The north-west gable elevation, which faces towards the rear of adjacent No. 22 Ballintate Road, shows ruled and lined sand and cement render with significant areas of red brick exposed where the render has failed, constructed in a variation of English garden wall bond. The south-east gable is obscured above the single-storey outbuilding. The house is set back from and raised above the laneway, with the front garden bounded by a cement-rendered retaining wall with two rows of exposed concrete blockwork above on the north-east and south-east sides. A pair of square-plan, cement-rendered piers with pyramidal copings form a pedestrian entrance with steps to the front door. Post and wire fencing bounds the north-west side.

Internally, the house retains its original plan-form and much historic fabric and detailing, including original joinery. The ground floor was intended to comprise reception, kitchen, and scullery, with two bedrooms upstairs. Evidence of mid-century internal redecoration survives, visible in period wallpaper applied by Charles Cunningham in subsequent years. A cement-rendered plinth features decorative metal ventilation grilles.
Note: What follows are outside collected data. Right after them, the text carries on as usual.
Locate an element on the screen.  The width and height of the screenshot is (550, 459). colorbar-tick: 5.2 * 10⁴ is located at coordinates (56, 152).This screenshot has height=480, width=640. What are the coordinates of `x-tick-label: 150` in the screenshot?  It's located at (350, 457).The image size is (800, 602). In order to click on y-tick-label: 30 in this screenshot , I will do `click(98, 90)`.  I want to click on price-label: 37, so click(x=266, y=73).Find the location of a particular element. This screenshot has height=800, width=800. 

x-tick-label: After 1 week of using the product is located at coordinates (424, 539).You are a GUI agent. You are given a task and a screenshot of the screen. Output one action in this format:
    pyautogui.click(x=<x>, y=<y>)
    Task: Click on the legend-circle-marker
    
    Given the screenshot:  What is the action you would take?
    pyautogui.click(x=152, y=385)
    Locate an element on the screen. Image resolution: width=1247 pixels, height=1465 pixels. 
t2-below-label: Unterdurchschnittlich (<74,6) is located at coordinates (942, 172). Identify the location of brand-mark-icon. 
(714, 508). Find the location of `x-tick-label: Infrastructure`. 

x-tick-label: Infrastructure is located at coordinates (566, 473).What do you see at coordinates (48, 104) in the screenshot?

Corrugated iron houses are now exceptionally rare in Northern Ireland, with fewer than approximately twelve structures remaining in the province and fewer than approximately ninety-five across the entire island of Ireland. As a two-storey example, this house is of remarkable rarity, appearing to be one of only two standing on the island of Ireland, the other being Cashelard Post Office, Cavangarden, County Donegal. The building adds considerable interest to its rural setting and is of local significance.